◆ Problem: Would you please copy each line below that includes the string "Print"?

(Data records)

-------------------------

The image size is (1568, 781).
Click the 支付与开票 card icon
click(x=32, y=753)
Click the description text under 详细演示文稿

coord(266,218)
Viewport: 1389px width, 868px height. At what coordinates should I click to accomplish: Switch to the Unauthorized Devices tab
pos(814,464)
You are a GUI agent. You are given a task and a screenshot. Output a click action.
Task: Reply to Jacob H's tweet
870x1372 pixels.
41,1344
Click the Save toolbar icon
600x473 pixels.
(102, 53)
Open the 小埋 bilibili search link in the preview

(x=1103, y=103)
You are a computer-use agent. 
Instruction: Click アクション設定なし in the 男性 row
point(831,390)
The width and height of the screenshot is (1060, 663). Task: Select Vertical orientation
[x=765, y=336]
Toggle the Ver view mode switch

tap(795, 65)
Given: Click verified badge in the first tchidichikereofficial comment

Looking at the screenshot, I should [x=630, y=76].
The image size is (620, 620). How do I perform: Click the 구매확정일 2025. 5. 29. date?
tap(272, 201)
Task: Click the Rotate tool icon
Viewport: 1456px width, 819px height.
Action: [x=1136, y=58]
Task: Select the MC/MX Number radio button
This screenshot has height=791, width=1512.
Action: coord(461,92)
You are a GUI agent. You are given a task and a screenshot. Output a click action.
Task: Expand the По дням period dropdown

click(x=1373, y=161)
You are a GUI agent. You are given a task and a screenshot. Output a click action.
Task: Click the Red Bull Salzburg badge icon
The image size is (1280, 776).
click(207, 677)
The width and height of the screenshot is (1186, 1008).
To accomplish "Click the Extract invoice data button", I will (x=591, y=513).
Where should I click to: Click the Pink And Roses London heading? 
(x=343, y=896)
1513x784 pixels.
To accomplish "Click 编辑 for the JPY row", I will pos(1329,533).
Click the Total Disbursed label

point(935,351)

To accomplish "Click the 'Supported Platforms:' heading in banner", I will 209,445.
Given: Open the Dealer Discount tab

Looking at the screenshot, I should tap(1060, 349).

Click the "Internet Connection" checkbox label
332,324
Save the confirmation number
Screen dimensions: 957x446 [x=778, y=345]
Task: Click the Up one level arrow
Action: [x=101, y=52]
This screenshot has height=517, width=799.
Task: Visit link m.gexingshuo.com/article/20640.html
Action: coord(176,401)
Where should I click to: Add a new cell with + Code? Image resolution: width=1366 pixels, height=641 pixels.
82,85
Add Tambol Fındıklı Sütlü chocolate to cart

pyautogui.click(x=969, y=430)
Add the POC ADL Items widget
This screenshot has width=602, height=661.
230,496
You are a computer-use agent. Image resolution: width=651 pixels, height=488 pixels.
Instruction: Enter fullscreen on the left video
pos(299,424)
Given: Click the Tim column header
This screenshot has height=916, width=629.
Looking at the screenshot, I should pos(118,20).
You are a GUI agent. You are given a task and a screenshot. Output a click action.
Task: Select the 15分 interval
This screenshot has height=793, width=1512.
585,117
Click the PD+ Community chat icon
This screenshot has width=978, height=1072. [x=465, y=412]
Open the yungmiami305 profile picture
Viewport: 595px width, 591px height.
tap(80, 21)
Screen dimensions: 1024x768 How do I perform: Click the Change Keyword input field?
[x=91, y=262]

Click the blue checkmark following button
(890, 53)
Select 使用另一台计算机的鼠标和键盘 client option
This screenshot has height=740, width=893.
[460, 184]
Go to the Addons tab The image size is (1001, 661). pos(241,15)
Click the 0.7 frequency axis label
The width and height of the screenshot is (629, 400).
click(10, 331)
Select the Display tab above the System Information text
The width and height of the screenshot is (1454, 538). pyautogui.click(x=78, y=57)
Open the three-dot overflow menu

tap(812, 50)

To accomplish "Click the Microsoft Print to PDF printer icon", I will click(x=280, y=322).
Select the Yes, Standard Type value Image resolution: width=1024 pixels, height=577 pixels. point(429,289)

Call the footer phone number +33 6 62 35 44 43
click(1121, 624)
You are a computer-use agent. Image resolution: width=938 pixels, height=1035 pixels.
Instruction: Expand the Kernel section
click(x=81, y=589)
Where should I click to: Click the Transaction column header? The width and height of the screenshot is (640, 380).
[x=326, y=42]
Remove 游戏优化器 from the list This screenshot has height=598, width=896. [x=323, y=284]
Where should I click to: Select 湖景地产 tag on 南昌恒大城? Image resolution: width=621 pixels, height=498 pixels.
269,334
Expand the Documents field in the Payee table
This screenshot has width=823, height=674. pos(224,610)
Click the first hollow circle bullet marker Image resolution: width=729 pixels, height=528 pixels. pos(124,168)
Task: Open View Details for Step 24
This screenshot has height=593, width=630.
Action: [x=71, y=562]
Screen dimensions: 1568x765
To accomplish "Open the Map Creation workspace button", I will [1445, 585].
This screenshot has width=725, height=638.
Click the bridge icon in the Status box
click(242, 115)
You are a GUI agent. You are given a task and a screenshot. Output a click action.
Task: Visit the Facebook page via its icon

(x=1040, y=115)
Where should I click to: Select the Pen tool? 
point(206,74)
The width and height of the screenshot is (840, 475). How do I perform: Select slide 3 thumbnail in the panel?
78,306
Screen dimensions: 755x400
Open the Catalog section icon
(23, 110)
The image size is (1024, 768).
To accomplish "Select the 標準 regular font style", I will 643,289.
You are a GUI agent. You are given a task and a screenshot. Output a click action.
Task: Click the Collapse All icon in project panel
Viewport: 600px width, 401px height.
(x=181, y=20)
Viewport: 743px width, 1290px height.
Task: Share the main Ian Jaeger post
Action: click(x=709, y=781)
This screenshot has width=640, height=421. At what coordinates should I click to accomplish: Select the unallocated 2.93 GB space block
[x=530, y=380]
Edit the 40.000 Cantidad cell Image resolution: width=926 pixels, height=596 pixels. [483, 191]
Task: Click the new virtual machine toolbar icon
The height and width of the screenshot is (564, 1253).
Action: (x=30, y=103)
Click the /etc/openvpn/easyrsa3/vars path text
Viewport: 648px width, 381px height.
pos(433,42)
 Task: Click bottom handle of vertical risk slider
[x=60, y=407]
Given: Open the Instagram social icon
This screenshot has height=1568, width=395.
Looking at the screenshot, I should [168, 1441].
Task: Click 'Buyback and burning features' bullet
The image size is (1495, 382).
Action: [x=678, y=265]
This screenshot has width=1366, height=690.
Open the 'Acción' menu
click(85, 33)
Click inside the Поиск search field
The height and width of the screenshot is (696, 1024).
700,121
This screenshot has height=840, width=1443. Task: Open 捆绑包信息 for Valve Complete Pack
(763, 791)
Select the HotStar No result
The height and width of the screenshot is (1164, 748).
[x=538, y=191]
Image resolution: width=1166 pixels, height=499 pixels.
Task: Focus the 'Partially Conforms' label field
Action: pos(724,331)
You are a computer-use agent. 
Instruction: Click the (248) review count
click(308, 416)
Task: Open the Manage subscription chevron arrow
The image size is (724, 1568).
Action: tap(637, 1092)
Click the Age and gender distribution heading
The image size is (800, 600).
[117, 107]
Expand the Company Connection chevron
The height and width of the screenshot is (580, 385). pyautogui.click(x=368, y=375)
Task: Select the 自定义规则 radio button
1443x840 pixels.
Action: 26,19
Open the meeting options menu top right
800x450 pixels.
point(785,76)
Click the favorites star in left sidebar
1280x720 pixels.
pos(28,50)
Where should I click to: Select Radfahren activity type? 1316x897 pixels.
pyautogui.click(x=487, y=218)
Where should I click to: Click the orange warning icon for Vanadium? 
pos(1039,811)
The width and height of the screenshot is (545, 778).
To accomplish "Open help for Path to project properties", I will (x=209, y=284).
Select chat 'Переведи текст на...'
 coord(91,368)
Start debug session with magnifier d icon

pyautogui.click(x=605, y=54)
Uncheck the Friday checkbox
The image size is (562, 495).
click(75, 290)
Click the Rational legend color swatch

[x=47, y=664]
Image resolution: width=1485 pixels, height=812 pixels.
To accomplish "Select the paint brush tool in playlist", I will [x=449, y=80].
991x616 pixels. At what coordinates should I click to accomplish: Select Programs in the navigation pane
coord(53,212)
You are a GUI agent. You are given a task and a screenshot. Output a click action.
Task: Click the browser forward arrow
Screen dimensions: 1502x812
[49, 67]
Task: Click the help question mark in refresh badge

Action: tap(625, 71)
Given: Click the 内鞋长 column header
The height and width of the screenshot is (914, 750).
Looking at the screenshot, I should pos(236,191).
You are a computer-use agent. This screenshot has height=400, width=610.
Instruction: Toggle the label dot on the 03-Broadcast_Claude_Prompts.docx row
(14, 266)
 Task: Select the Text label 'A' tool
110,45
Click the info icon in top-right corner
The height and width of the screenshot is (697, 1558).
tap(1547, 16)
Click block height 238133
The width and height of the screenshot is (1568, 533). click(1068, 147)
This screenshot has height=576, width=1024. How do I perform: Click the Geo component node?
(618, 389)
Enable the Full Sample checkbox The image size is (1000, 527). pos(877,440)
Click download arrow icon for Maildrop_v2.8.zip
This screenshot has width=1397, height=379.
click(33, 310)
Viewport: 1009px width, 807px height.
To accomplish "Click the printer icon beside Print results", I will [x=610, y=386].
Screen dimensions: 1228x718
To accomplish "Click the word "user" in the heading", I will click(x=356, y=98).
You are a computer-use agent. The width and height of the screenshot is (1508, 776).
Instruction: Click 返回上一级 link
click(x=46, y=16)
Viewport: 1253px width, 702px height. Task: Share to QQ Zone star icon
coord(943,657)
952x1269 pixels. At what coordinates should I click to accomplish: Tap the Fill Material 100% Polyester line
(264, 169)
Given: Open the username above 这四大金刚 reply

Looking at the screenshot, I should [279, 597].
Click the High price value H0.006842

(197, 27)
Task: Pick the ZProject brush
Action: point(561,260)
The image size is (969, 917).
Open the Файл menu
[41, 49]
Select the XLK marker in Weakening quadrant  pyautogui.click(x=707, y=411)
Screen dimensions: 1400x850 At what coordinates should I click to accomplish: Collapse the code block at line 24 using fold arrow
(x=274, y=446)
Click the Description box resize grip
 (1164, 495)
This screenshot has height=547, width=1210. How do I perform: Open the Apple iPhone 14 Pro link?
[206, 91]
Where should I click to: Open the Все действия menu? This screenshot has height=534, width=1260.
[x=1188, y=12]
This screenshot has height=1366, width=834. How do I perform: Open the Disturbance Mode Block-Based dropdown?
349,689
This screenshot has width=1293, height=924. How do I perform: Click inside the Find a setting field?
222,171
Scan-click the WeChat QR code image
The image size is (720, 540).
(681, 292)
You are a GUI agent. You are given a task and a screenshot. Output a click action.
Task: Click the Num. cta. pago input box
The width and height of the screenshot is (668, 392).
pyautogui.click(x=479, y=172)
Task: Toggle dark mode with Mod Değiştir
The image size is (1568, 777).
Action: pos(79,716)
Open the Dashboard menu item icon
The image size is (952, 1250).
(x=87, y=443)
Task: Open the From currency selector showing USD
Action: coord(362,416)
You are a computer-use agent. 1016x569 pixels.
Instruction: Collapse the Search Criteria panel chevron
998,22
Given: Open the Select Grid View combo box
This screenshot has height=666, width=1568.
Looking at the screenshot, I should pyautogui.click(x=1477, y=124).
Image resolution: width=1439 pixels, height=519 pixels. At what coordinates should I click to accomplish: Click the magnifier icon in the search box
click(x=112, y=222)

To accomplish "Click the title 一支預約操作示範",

-------------------------

◆ Output for this exercise:
To accomplish "Click the Microsoft Print to PDF printer icon", I will click(x=280, y=322).
To accomplish "Click the printer icon beside Print results", I will [x=610, y=386].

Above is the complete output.